У Муравиной не так: ее зайцы и дети, медведи и носороги и даже львы, чуть расплывчатые (насколько это применимо к скульптуре), существуют здесь и сейчас. Это не рационализированное воспоминание и тем более не анализ. Мы видим их так, как видели (бы) в детстве. Можно назвать это эмпатией: мы понимаем их состояние, они понимают наше. При этом нам не предъявляют нечто, назначенное быть детским. Нет, это детство как таковое, то есть мы сами, будучи зрителями, оказываемся на месте ребенка и видим кусочек мира его глазами. Существа, изображенные Муравиной, умиротворены хотя бы потому, что для них это – естественный способ существования. Жизнь и умиротворение для них синонимы, и они очень удивились бы, узнав, что мы живем как-то иначе.
Дети (возможно, и животные тоже) способны жить, находясь наедине с миром как таковым. Похоже, что существо, жить еще не привыкшее, не воспринимающее жизнь как рутину, требующую от нас каждое утро идти куда-то, чтобы совершать там бессмысленные действия, способно ощутить то, что мы называем словом «жизнь» с той же интенсивностью, с какой мы чувствуем тепло или звук. А для нас остаются стертые метафоры типа «любовь к жизни», что обычно значит любовь к развлечениям.

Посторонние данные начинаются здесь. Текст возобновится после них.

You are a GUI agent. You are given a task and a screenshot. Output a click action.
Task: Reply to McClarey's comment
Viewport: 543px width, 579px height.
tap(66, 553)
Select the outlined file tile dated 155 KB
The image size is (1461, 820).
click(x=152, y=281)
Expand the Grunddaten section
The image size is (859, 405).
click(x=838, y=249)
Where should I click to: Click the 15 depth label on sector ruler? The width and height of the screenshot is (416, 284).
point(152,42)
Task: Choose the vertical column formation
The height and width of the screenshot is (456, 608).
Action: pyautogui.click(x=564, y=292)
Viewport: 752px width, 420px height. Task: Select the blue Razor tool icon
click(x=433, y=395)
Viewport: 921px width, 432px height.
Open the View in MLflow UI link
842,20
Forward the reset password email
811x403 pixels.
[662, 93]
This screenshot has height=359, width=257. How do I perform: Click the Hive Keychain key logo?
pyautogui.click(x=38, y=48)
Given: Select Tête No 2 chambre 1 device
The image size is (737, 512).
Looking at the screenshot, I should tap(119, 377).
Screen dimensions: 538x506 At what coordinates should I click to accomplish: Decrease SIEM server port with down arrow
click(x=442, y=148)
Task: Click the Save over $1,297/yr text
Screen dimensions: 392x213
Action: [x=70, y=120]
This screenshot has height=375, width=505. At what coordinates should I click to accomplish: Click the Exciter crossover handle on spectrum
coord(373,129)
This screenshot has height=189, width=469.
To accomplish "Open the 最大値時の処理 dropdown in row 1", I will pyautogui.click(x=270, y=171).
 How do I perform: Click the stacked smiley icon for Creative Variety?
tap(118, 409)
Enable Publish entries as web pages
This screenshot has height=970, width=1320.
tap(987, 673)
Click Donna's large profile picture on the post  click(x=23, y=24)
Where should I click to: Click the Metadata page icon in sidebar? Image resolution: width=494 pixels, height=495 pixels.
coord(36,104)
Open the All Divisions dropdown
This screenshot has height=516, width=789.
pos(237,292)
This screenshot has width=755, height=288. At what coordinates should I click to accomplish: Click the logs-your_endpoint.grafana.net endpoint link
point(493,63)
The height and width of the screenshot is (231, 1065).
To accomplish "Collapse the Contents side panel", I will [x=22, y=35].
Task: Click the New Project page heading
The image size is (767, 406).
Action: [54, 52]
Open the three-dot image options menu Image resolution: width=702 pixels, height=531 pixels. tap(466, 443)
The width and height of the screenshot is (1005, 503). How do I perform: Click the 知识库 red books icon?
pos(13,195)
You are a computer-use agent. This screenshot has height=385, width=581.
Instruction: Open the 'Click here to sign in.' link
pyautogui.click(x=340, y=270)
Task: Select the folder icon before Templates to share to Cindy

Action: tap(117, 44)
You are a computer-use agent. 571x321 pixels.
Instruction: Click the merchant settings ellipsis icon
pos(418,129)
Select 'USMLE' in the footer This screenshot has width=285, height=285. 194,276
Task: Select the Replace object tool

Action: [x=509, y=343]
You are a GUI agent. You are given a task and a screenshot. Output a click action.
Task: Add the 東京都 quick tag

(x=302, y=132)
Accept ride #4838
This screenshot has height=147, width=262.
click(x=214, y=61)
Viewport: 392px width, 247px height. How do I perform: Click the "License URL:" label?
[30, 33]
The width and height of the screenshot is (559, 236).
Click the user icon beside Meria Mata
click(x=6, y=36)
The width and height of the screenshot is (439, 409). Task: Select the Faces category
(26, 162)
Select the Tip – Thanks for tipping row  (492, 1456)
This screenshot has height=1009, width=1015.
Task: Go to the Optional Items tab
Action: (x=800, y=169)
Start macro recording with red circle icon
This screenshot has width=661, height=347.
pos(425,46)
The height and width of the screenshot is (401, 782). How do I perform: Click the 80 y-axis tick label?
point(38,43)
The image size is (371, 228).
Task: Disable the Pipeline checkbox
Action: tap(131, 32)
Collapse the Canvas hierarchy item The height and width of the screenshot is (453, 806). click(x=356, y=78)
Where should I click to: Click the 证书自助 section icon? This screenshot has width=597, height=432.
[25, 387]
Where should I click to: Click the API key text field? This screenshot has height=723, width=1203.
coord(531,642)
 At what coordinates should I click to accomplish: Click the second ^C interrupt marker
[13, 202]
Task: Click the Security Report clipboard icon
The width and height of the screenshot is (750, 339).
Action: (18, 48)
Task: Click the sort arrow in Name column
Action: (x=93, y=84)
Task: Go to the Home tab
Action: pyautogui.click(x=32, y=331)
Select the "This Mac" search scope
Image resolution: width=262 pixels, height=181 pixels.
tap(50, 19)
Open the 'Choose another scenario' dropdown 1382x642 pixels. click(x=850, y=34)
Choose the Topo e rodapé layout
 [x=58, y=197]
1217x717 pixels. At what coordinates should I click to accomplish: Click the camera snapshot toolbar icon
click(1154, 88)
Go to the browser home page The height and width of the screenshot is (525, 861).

В романе Честертона «Человек, который был четвергом» загадочный председатель тайного общества анархистов, оборачивающегося в конце полным абсурдом, говорит о себе «я отдых воскресный. Я – мир и покой Божий». И тут же один из персонажей ему возражает: «Ты – довольство, ты – благодушие, ты – примирение. А я не мирюсь». Но с чем же не могут примириться взрослые?
Взрослый человек (и не обязательно это человек советской выделки) традиционно считает, что ему по умолчанию должно быть плохо. Дело не только в левой повестке, которая кого угодно объявит жертвой – политической или психологической. Известная фраза, претендующая на остроумие, гласит: «Если вам больше сорока и в одно прекрасное утро вы почувствовали, что у вас ничего не болит, значит вы умерли». В некоторых отношениях взрослый намного чаще склонен чувствовать (или объявлять) себя жертвой, нежели ребенок.
Серия Элмгрина и Драгсета, к которой принадлежит статуя ребенка на лошади-качалке, называется «Бессильные структуры». Но только безнадежно взрослый взгляд на мир предполагает, что ребенок бессилен. Муравина показывает нам сильные объекты, находящиеся в покое. Их формы стремятся к сферичности, а у Аристотеля сфера – идеальная форма, которая покоится, потому что ей некуда и незачем двигаться. Ей и так хорошо. Иначе говоря – она умиротворена. Она сама по себе мир, в котором мы существуем и к которому пытаемся с переменным успехом приспособиться.
Скульптуры Муравиной явно рукотворны, но рукотворность не есть эскизность, так же, как покой не есть становление. Оформленность не тождественна непроницаемости и не требует жесткой геометрии. Эти формы – живые и неживые – тянутся друг к другу и собираются в мир, сами того не зная. Творение совершается в тишине и умиротворении.